Vanessa Adouani, experte internationale en accessibilité, a aidé les jeunes à établir la grille de diagnostic en partant de la définition universelle de l’environnement accessible, lequel, « doit permettre une liberté et une sécurité lors des déplacements, ainsi que l’utilisation d’un espace ou d’un service ». Elle les a par la suite accompagnés dans la réalisation de l’enquête et la restitution des résultats.

La ligne 4 a un taux d’accessibilité global de 42%. Les taux des 21 stations sont largement différents. Avec un faible taux de 19% seulement, la station du boulevard 20 mars est un calvaire pour les personnes en situation d’handicap, tous handicaps confondus.  Des stations nouvelles ont eu un meilleur score, comme la nouvelle station de Moncef Bey qui a atteint 67%, grâce notamment à son guichet à hauteur adaptée et un passage à niveau entre ses deux quais.

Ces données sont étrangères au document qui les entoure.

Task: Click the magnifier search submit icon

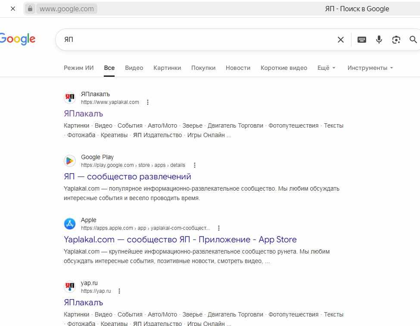Action: coord(413,40)
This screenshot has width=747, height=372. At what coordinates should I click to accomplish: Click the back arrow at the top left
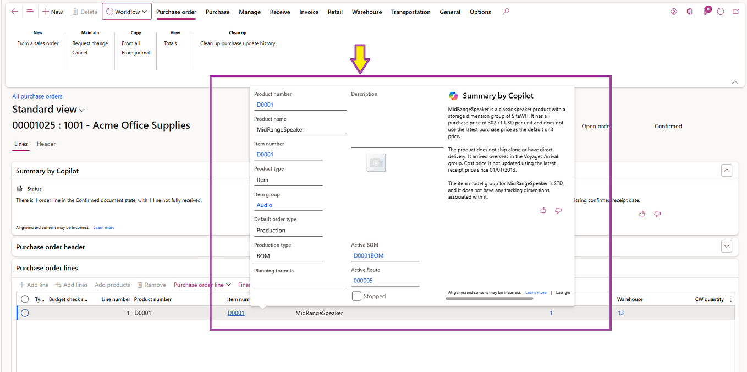tap(14, 11)
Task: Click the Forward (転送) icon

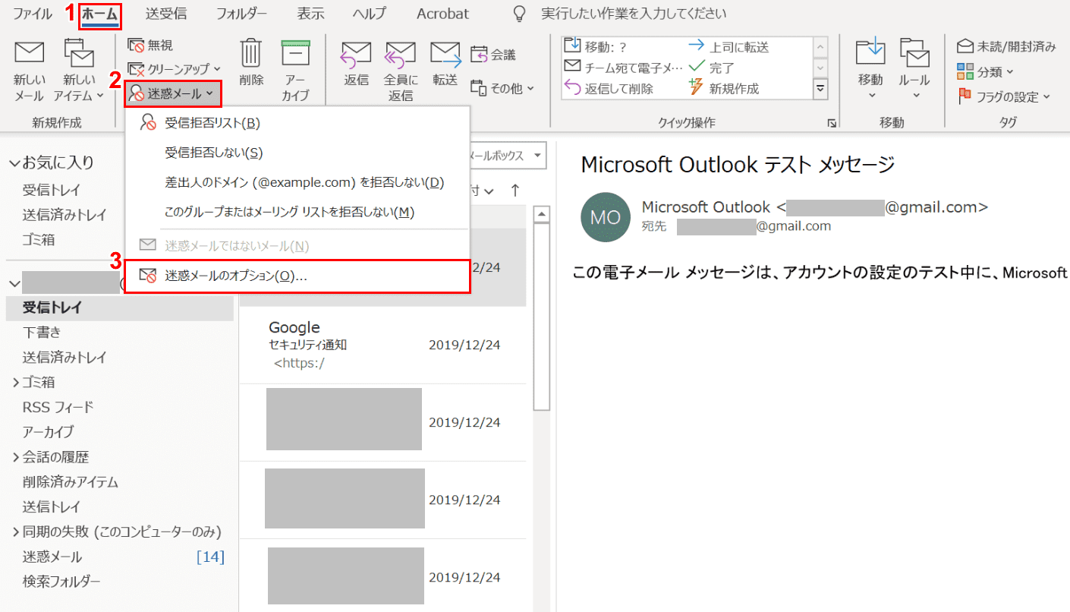Action: [445, 55]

L’accessibilité des transports en commun : une obligation légale

« L’accessibilité des transports en commun est pourtant une obligation légale et les transports en commun doivent se mettre en conformité avec la règlementation » a souligné Vanessa Adouani.

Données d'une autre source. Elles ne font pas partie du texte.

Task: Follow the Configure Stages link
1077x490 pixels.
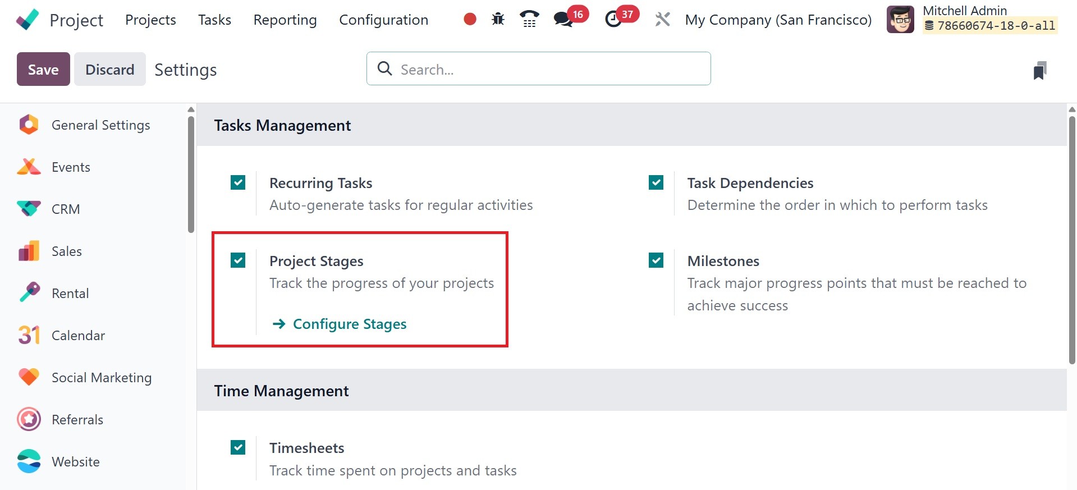Action: 349,324
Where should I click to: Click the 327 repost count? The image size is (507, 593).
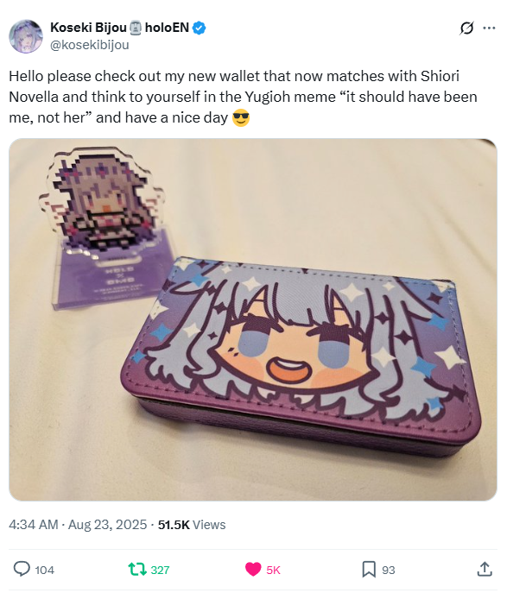[160, 570]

Bien avant l’article 48 de la Constitution, la Tunisie avait ratifié en 2008 la Convention relative aux droits des personnes handicapées. Signataire de la convention onusienne, la Tunisie s’est ainsi engagée à prendre « des mesures appropriées pour assurer aux personnes handicapées, sur la base de l’égalité avec les autres, l’accès à l’environnement physique, aux transports, à l’information et à la communication, y compris aux systèmes et technologies de l’information et de la communication, et aux autres équipements et services ouverts ou fournis au public, tant dans les zones urbaines que rurales ».

Des textes antérieurs comme le décret n 2006-1477 ont même décliné dans le détail l’aménagement et l’adaptation des moyens de communication et d’information et la facilitation du transport des personnes handicapées qui représentent 13,5% de la population totale de la Tunisie.

Qu’est ce qui explique alors ce décalage entre la législation et la réalité ? « Le laxisme », ont asséné plusieurs intervenants dans la salle. « Les chauffeurs du métro n’arrivent même pas à respecter leur loi organique qui les oblige d’indiquer au micro le nom de la station à chaque arrêt », a-t-on reproché à Monia Zouari. La représentante de la compagnie Transtu a d’ailleurs reconnu ce manque et évoqué la volonté de sa compagnie pour améliorer l’accès.

Selon Imed Zwawi, la représentante de la Transtu a été la seule à avoir répondu à l’appel des associations en ce jour-là. « Nous avons convié les municipalités de Tunis et de Manouba et des représentants du ministère de l’Equipement. Ils ne sont pas là».